╔══

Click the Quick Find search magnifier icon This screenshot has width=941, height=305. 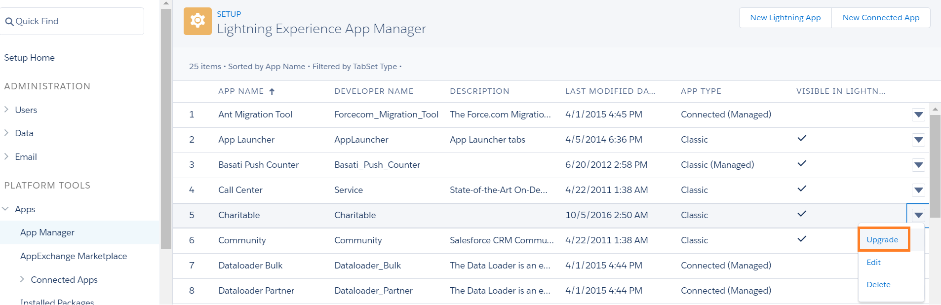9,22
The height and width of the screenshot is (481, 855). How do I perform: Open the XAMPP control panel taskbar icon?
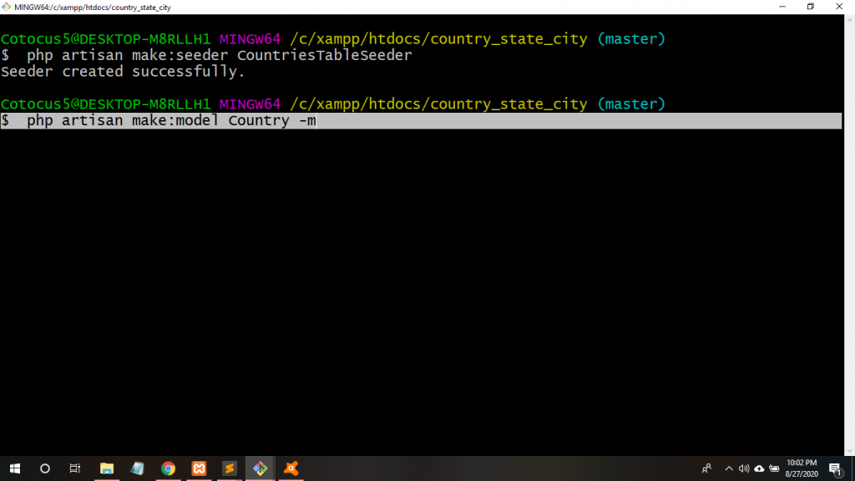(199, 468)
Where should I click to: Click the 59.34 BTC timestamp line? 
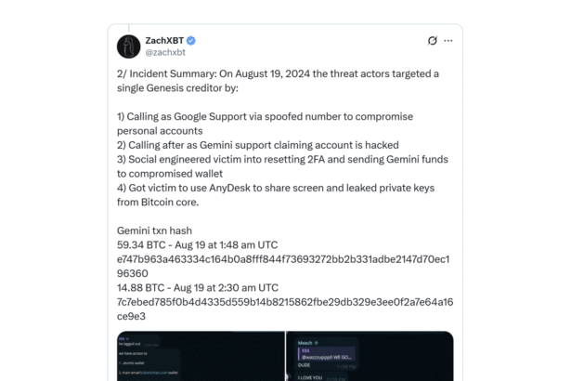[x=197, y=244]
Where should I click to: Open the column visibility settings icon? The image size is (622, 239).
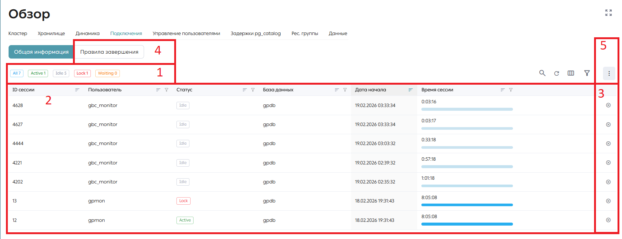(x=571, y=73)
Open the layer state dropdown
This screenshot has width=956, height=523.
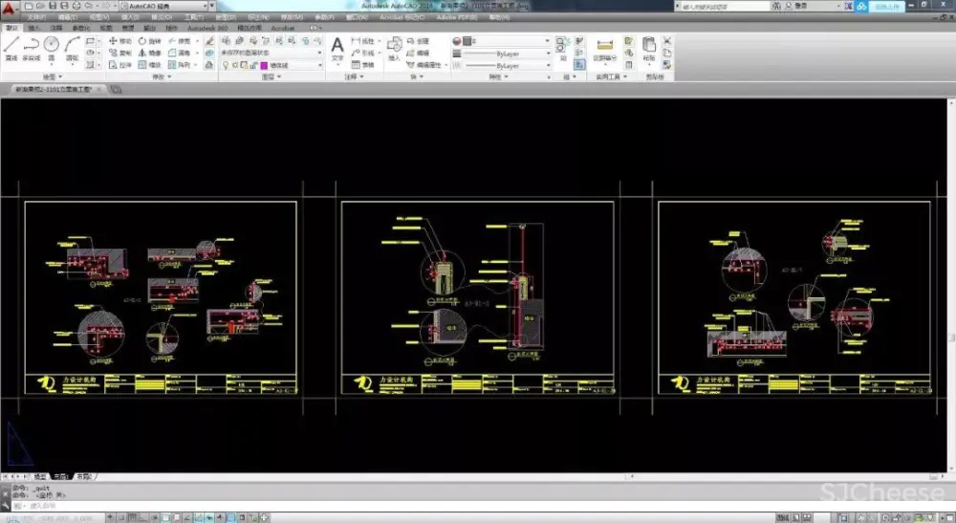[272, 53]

╚══

Problem details - Find the line with "Where should I click to: Open" in the listing and extract it and all lines after it through the end, exactly, without the pictures.

The completed task -
Where should I click to: Open the column visibility settings icon? The image size is (622, 239).
(x=571, y=73)
Open the layer state dropdown
This screenshot has width=956, height=523.
[272, 53]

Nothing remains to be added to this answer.